Command exit status:
  1

Command output:
  (empty)

Command error:
  2023-05-05 07:41:25,222 INFO   : running vgnc_benchmark with following arguments: Namespace(assessment_out='VGNC.json', com='QfO', db='orthologs.db', debug=False, log=None, outdir='results/VGNC', participant='OMA_Groups', vgnc_orthologs='2018/vgnc-orthologs.txt.gz')
  Traceback (most recent call last):
    File "/benchmark/vgnc_benchmark.py", line 152, in <module>
      vgnc_orthologs = get_vgnc_orthologs(conf.vgnc_orthologs)
    File "/benchmark/vgnc_benchmark.py", line 105, in get_vgnc_orthologs
      with auto_open(vgnc_orthologs_fname, 'rt') as fh:
    File "/benchmark/helpers.py", line 46, in auto_open
      return gzip.open(fn, *args, **kwargs)
    File "/usr/local/lib/python3.7/gzip.py", line 58, in open
      binary_file = GzipFile(filename, gz_mode, compresslevel)
    File "/usr/local/lib/python3.7/gzip.py", line 168, in __init__
      fileobj = self.myfileobj = builtins.open(filename, mode or 'rb')
  FileNotFoundError: [Errno 2] No such file or directory: '2018/vgnc-orthologs.txt.gz'

Work dir:
  /tmp/benchmark-webservice/work/42/b2f21e450a70dbf63046c6910441e7

Tip: when you have fixed the problem you can continue the execution adding the option `-resume` to the run command line
alpae commented 1 year ago

Dear @pmjklemm,

the VGNC benchmark was not yet available in the 2018 dataset. We added it only in 2020. This is why this benchmark fails and stops the whole pipeline. The default parameters have been updated to 2020, but not example...

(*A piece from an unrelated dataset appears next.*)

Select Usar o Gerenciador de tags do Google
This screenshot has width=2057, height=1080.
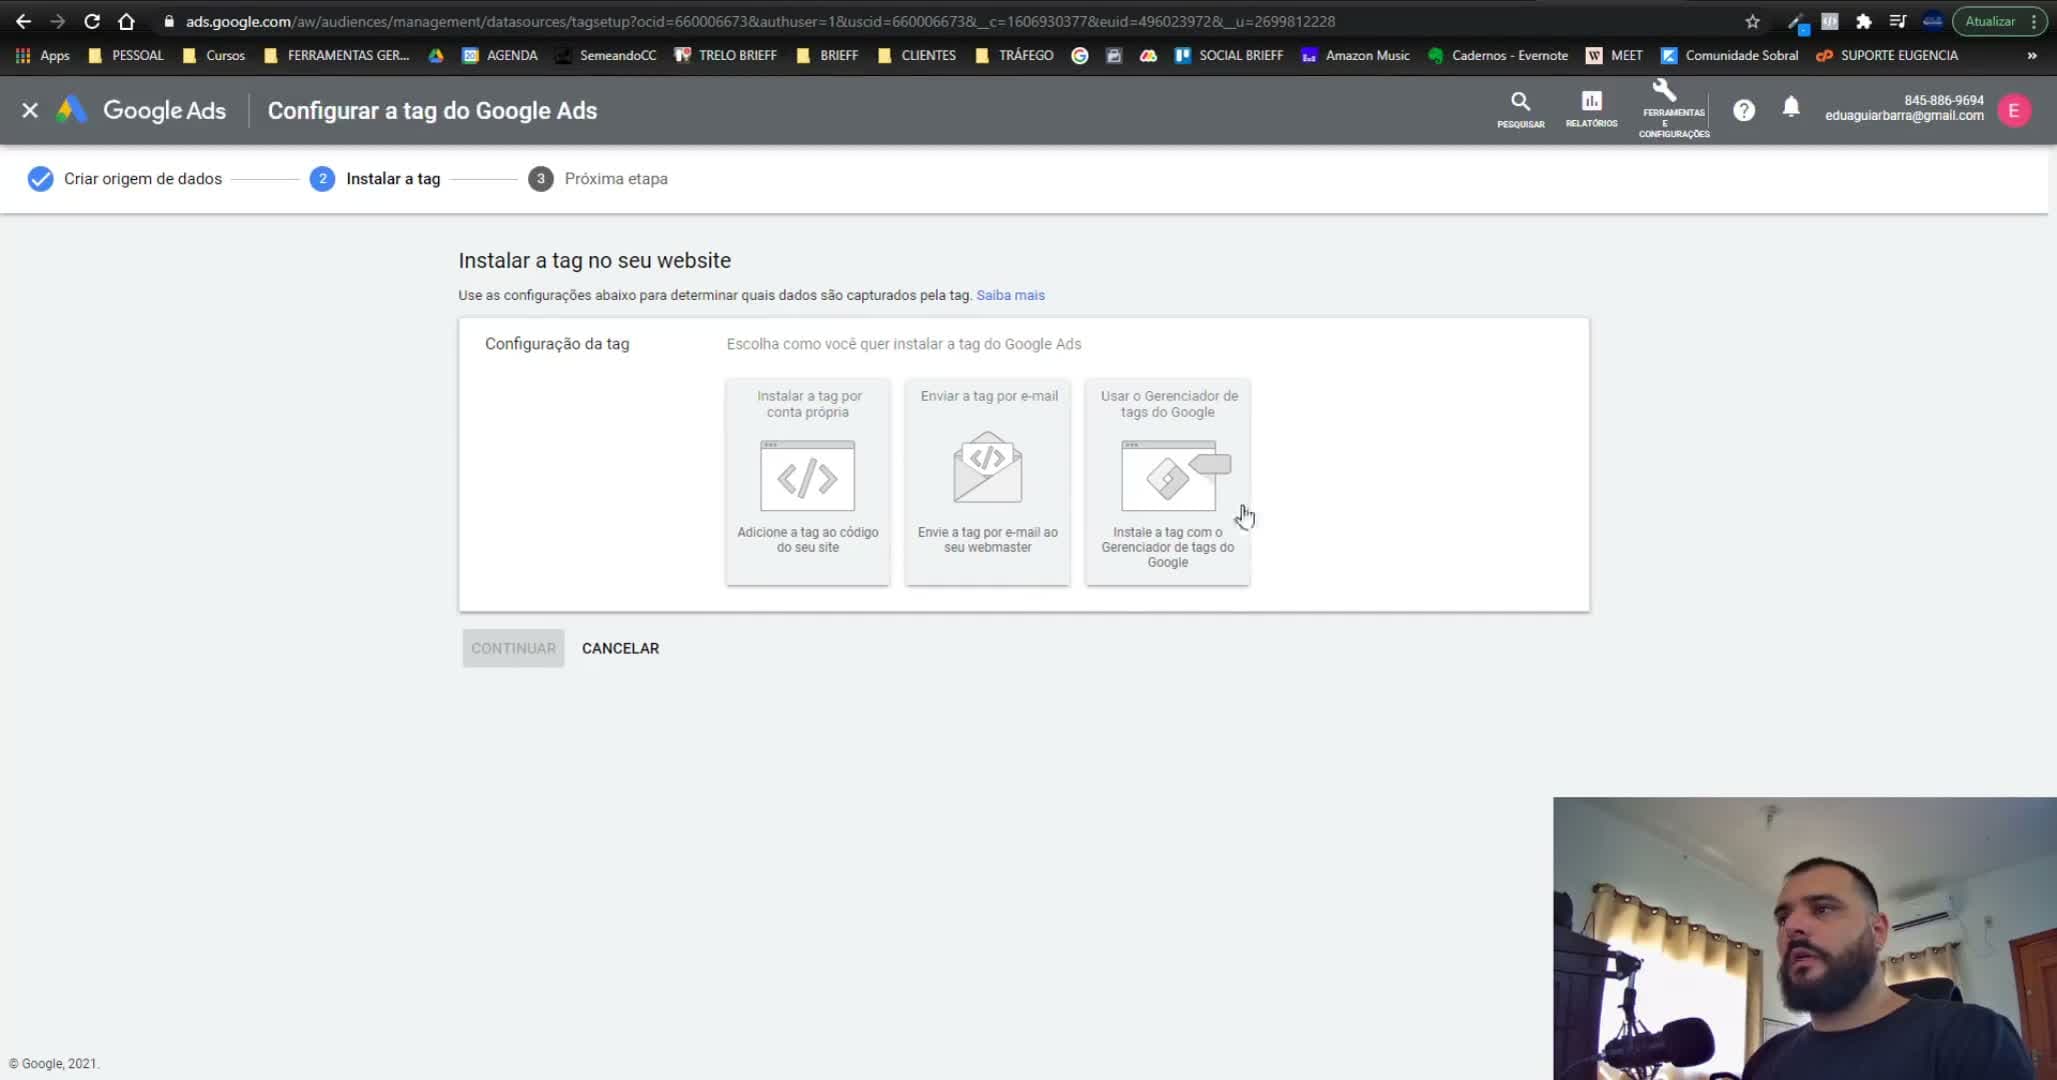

you can specify the set of benchmarks (or challenges in the OpenEBench terminology) with the argument --challenge_ids. The command

nextflow run main.nf -profile docker --challenge_ids "GO EC SwissTrees TreeFam-A G_STD2_Luca G_STD2_Fungi G_STD2_Eukaryota G_STD2_Vertebrata" 

should start only the relevant benchmarks for the 2018 dataset.

pmjklemm commented 1 year ago

You are right, I switched from 2018 to 2020 and now it works perfectly, thank you !